Model for the Fractional Quantum Hall Effect problem

TL;DR

This paper introduces a one-dimensional model that mimics the fractional quantum Hall effect, providing explicit wavefunctions for various filling factors and offering insights into the spectrum and ground states of the system.

Contribution

It presents a simple 1D model that reproduces key features of the fractional quantum Hall effect, including explicit ground state wavefunctions for odd-denominator fillings.

Findings

Wavefunctions resemble those of 2D electrons in Landau levels

Explicit ground state wavefunctions for filling factors v= N/M and v= 1-1/(2m+1)

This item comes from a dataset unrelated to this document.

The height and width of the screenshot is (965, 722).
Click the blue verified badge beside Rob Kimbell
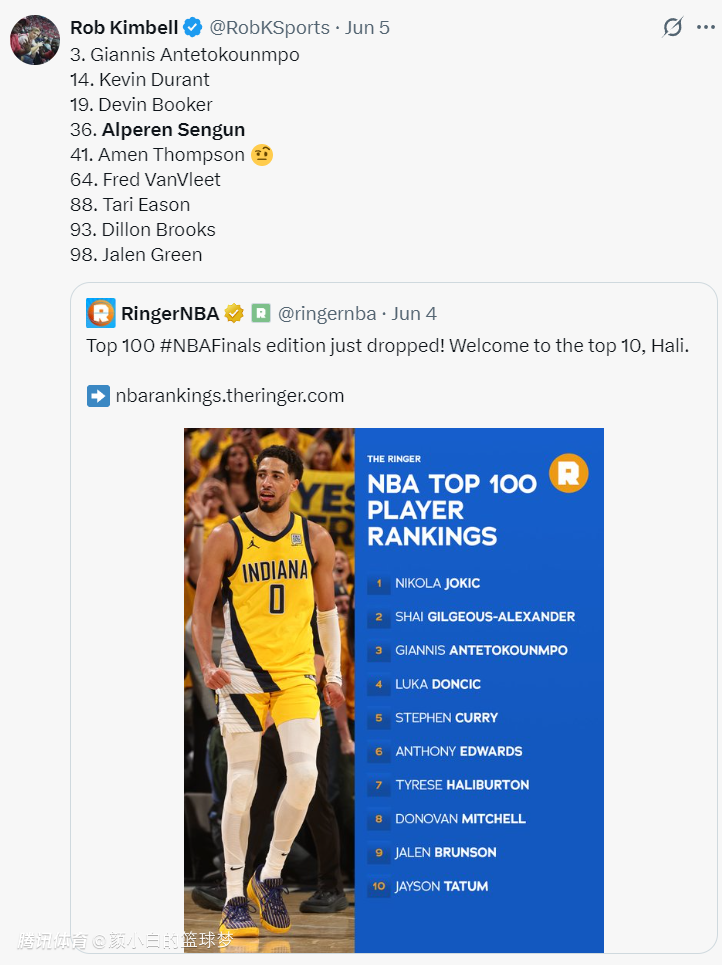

Model captures spectrum and wavefunction characteristics of FQHE

Abstract

A simple one-dimensional model is proposed, in which N spinless repulsively interacting fermions occupy M>N degenerate states. It is argued that the energy spectrum and the wavefunctions of this system strongly resemble the spectrum and wavefunctions of 2D electrons in the lowest Landau level (the problem of the Fractional Quantum Hall Effect). In particular, Laughlin-type wavefunctions describe ground states at filling factors v = N/M = 1(2m+1). Within this model the complimentary wavefunction for v = 1-1/(2m + 1) is found explicitly and extremely simple ground state wavefunctions for arbitrary odd-denominator filling factors are proposed.